◆ THE TASK
Copy out every one of the records below word for word, without changing anything.

-------- DATA FOR THIS EXERCISE --------

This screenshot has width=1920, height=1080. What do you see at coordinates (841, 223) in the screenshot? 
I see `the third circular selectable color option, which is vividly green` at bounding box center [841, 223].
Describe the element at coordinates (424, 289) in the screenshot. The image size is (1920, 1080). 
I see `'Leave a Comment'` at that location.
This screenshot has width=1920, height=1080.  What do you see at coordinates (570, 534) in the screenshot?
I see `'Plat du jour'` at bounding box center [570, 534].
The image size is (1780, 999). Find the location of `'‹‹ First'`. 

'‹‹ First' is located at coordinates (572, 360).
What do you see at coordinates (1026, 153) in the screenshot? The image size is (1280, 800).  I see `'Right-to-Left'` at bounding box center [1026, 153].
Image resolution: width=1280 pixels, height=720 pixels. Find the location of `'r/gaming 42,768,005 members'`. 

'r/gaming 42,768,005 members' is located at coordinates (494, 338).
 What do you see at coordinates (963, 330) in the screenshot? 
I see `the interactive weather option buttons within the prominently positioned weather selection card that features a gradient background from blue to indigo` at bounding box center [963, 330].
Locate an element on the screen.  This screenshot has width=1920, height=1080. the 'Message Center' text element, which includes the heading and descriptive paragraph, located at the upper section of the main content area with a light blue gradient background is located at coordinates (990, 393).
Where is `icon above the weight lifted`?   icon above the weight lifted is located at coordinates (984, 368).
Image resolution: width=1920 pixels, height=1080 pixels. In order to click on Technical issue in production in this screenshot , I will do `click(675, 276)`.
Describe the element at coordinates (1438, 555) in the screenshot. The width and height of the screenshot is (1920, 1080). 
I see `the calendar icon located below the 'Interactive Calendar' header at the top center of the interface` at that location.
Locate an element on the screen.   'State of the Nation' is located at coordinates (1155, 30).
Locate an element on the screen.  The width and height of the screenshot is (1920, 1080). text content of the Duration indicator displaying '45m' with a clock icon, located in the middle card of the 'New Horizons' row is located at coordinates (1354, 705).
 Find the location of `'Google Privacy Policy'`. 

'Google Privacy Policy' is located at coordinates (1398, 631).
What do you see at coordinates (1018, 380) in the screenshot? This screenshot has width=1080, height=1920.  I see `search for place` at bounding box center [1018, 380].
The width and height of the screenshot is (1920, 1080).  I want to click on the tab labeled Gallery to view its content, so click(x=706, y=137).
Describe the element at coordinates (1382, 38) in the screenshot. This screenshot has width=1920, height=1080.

--------

◆ ANSWER TO THE PROBLEM
This screenshot has width=1920, height=1080. What do you see at coordinates (841, 223) in the screenshot? 
I see `the third circular selectable color option, which is vividly green` at bounding box center [841, 223].
Describe the element at coordinates (424, 289) in the screenshot. The image size is (1920, 1080). 
I see `'Leave a Comment'` at that location.
This screenshot has width=1920, height=1080.  What do you see at coordinates (570, 534) in the screenshot?
I see `'Plat du jour'` at bounding box center [570, 534].
The image size is (1780, 999). Find the location of `'‹‹ First'`. 

'‹‹ First' is located at coordinates (572, 360).
What do you see at coordinates (1026, 153) in the screenshot? The image size is (1280, 800).  I see `'Right-to-Left'` at bounding box center [1026, 153].
Image resolution: width=1280 pixels, height=720 pixels. Find the location of `'r/gaming 42,768,005 members'`. 

'r/gaming 42,768,005 members' is located at coordinates (494, 338).
 What do you see at coordinates (963, 330) in the screenshot? 
I see `the interactive weather option buttons within the prominently positioned weather selection card that features a gradient background from blue to indigo` at bounding box center [963, 330].
Locate an element on the screen.  This screenshot has width=1920, height=1080. the 'Message Center' text element, which includes the heading and descriptive paragraph, located at the upper section of the main content area with a light blue gradient background is located at coordinates (990, 393).
Where is `icon above the weight lifted`?   icon above the weight lifted is located at coordinates (984, 368).
Image resolution: width=1920 pixels, height=1080 pixels. In order to click on Technical issue in production in this screenshot , I will do `click(675, 276)`.
Describe the element at coordinates (1438, 555) in the screenshot. The width and height of the screenshot is (1920, 1080). 
I see `the calendar icon located below the 'Interactive Calendar' header at the top center of the interface` at that location.
Locate an element on the screen.   'State of the Nation' is located at coordinates (1155, 30).
Locate an element on the screen.  The width and height of the screenshot is (1920, 1080). text content of the Duration indicator displaying '45m' with a clock icon, located in the middle card of the 'New Horizons' row is located at coordinates (1354, 705).
 Find the location of `'Google Privacy Policy'`. 

'Google Privacy Policy' is located at coordinates (1398, 631).
What do you see at coordinates (1018, 380) in the screenshot? This screenshot has width=1080, height=1920.  I see `search for place` at bounding box center [1018, 380].
The width and height of the screenshot is (1920, 1080).  I want to click on the tab labeled Gallery to view its content, so click(x=706, y=137).
Describe the element at coordinates (1382, 38) in the screenshot. This screenshot has width=1920, height=1080.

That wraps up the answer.